#### EXERCISE:
Please turn each non-blank line of the rows below into an item in a numbered list, and leave the pictures out.

#### DATASET:
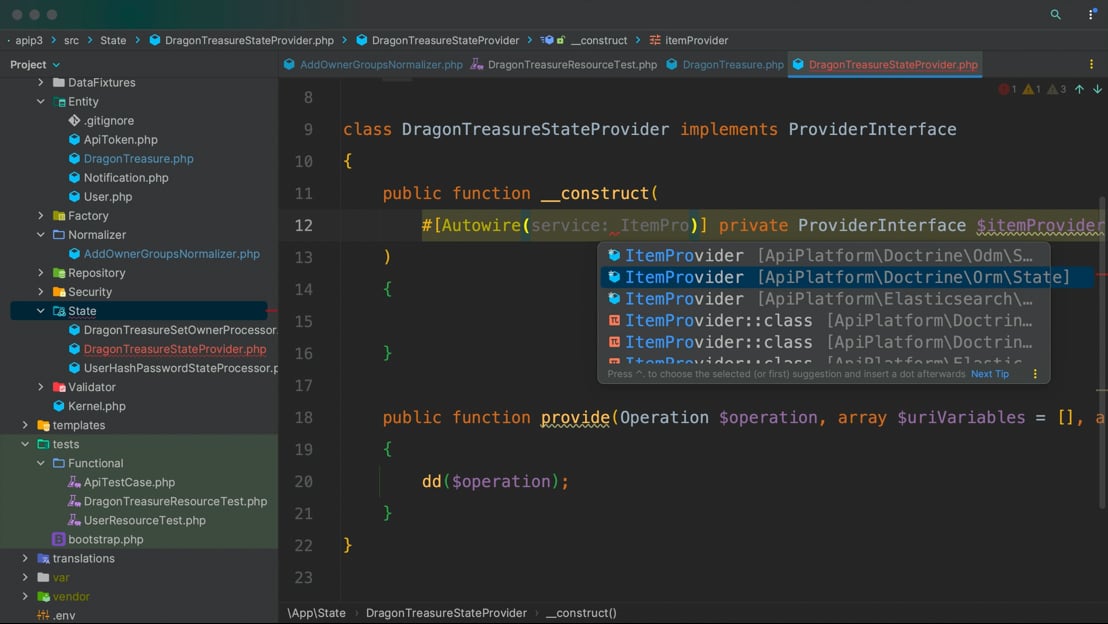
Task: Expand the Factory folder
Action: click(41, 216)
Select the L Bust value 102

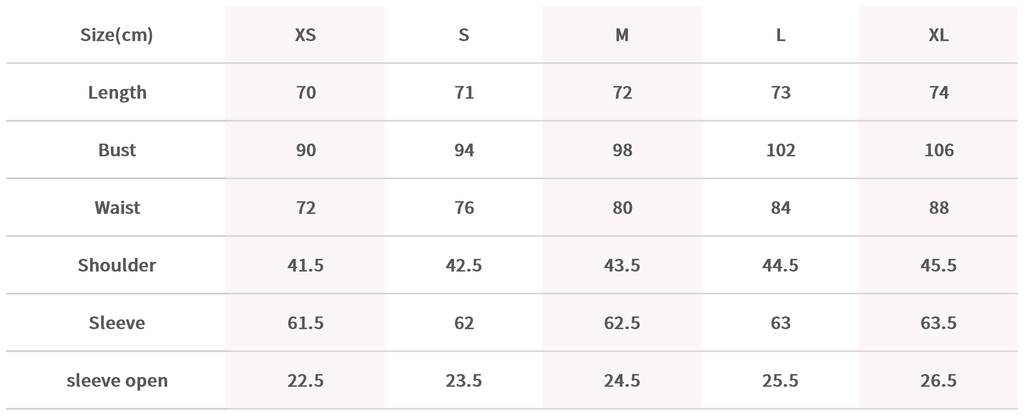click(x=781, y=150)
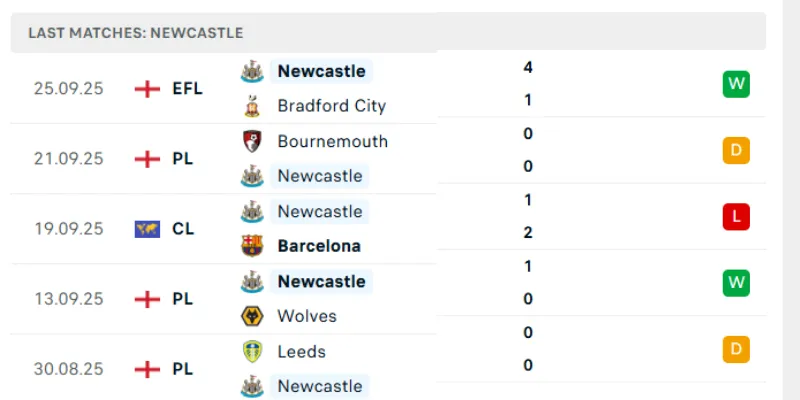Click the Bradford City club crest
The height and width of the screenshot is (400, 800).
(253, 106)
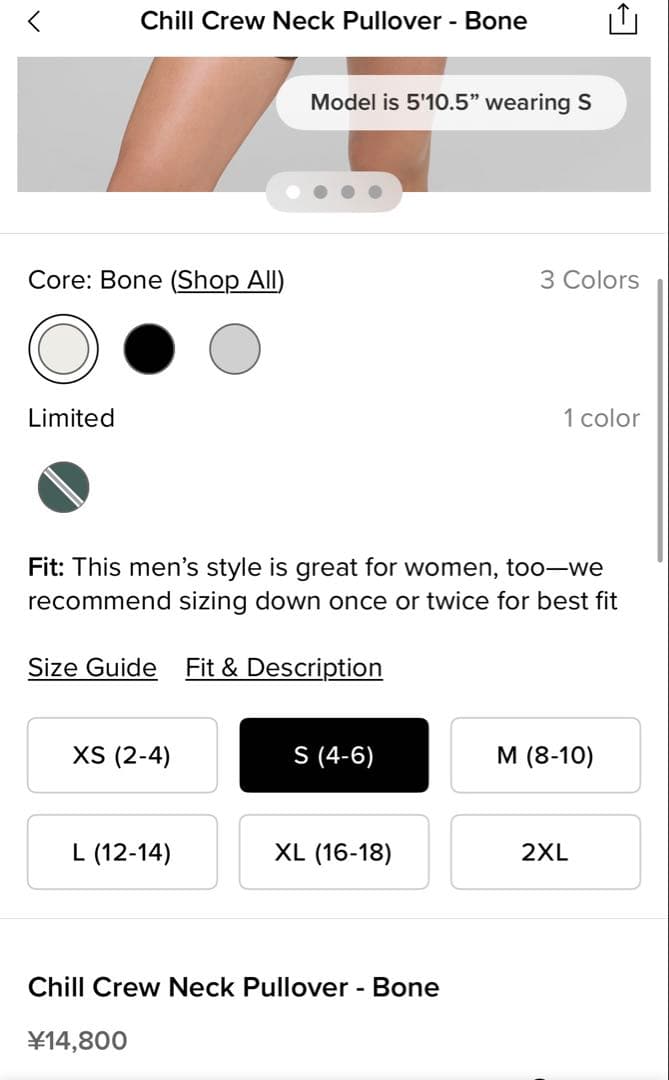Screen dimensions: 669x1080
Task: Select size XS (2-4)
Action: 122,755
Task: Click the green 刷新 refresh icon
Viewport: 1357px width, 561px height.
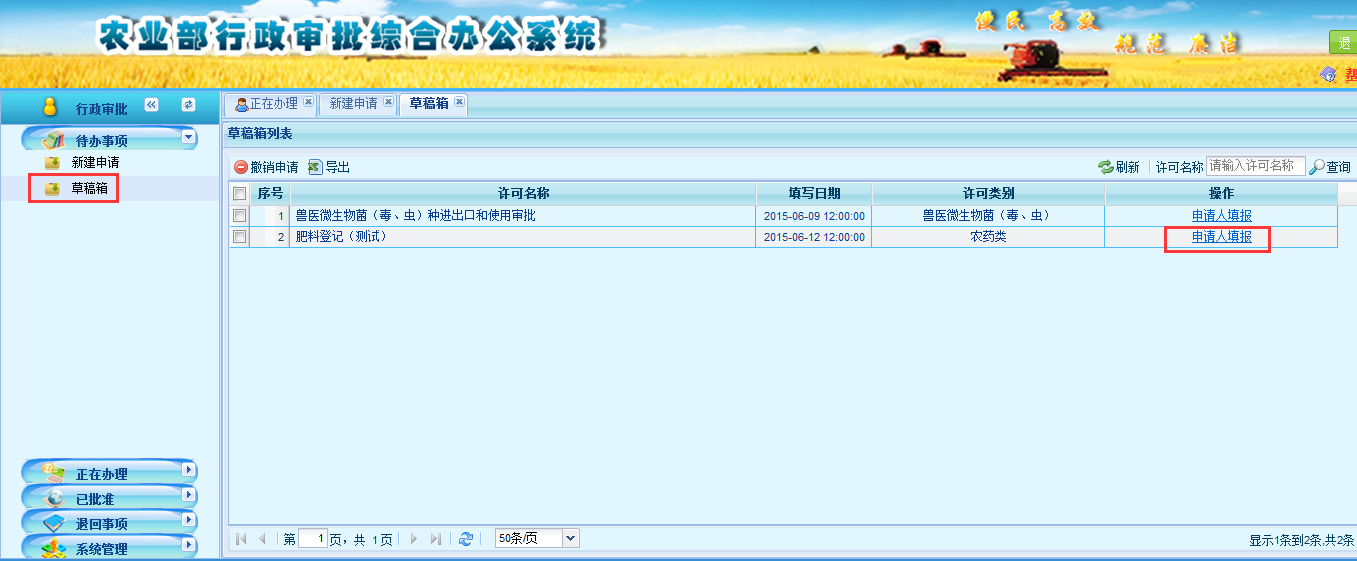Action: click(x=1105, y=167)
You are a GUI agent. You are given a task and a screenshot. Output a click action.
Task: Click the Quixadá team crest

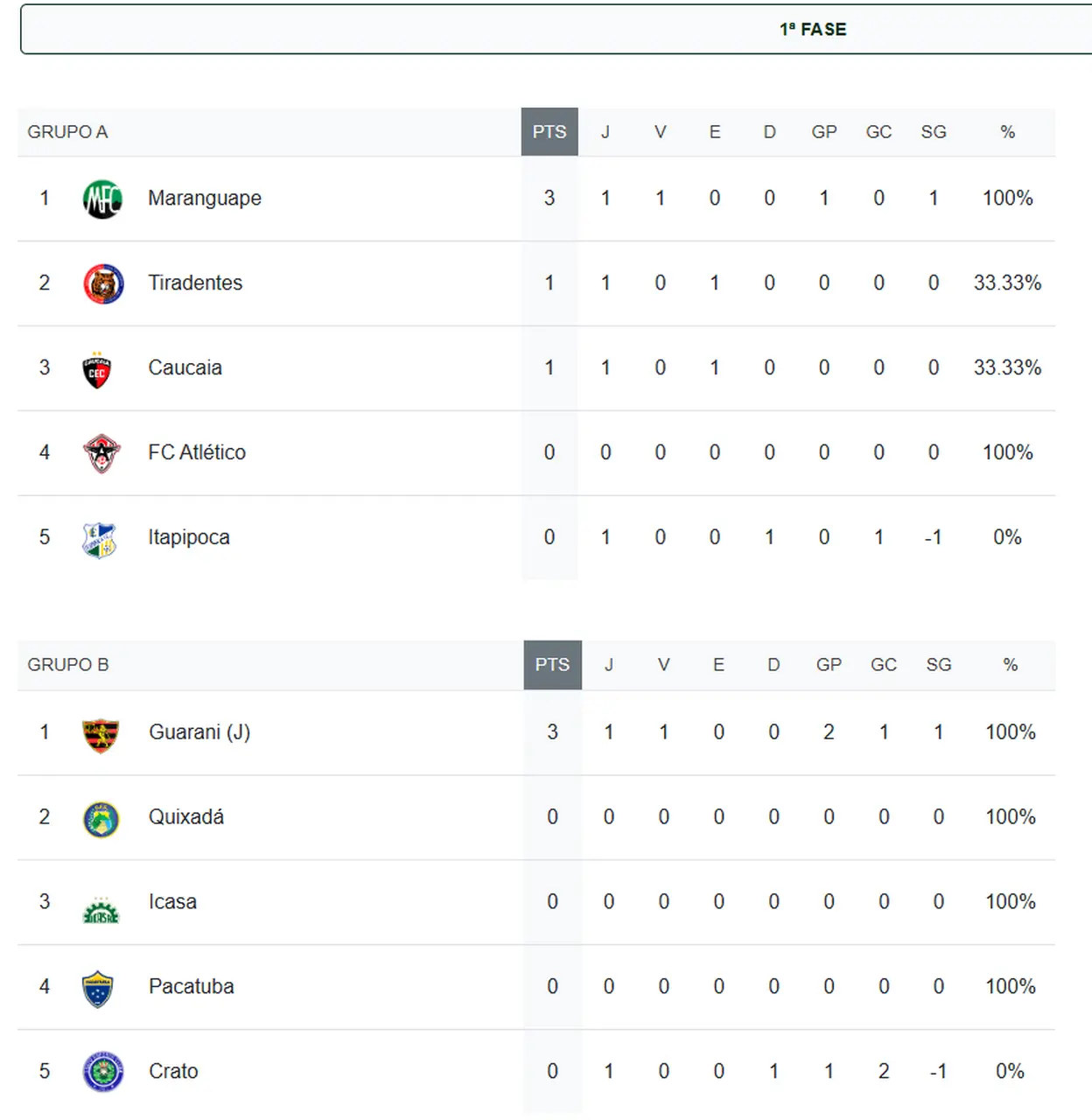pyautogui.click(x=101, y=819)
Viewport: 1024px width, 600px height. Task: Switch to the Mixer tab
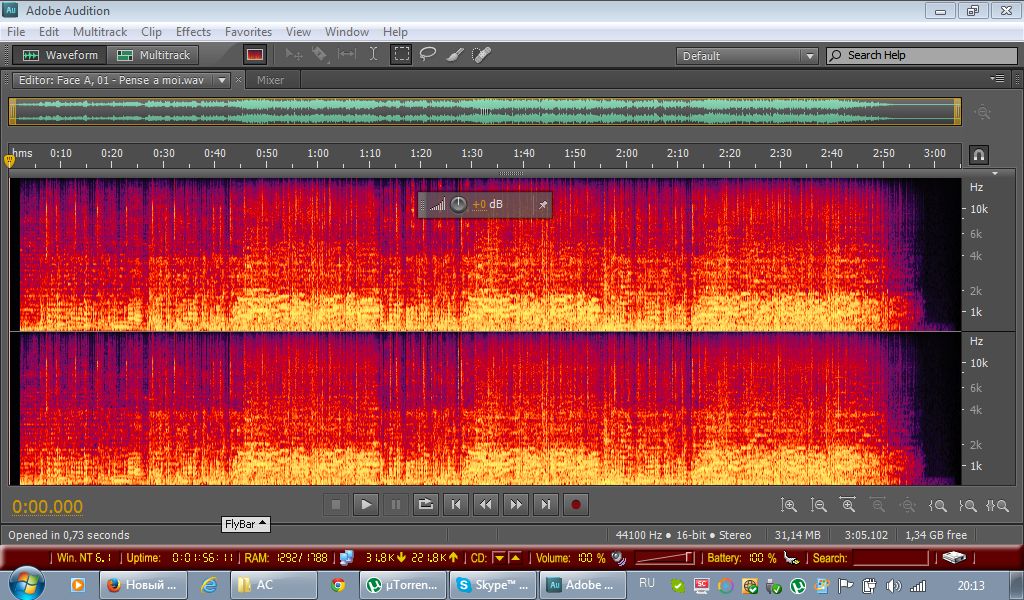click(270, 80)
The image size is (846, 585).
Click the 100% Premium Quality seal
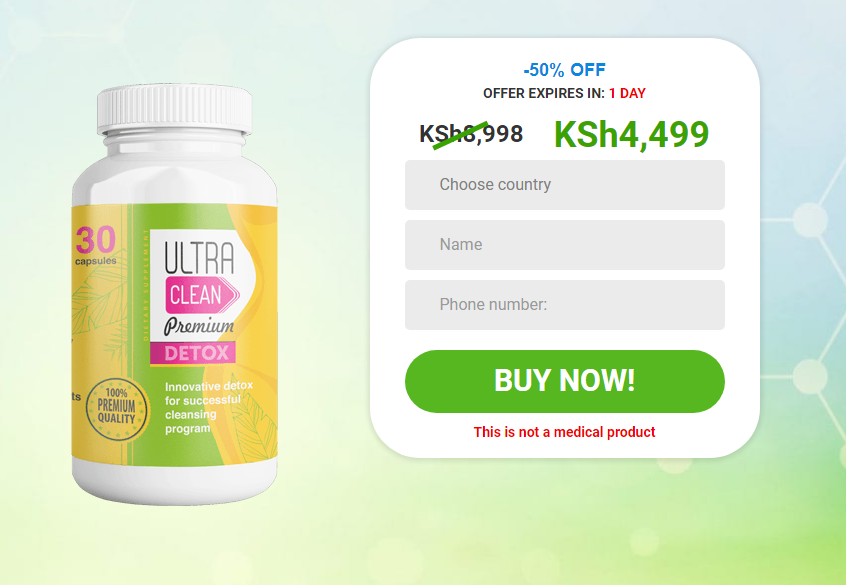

#### RESULT OF THIS EXERCISE:
1. Task: Expand the Factory folder
2. Action: click(41, 216)
3. Select the L Bust value 102
4. click(x=781, y=150)
5. Click the Bradford City club crest
6. The height and width of the screenshot is (400, 800).
7. (253, 106)
8. Screen dimensions: 669x1080
9. Task: Select size XS (2-4)
10. Action: 122,755
11. Task: Click the green 刷新 refresh icon
12. Viewport: 1357px width, 561px height.
13. Action: click(x=1105, y=167)
14. You are a GUI agent. You are given a task and a screenshot. Output a click action.
15. Task: Click the Quixadá team crest
16. pyautogui.click(x=101, y=819)
17. Viewport: 1024px width, 600px height. Task: Switch to the Mixer tab
18. click(270, 80)
19. The image size is (846, 585).
20. Click the 100% Premium Quality seal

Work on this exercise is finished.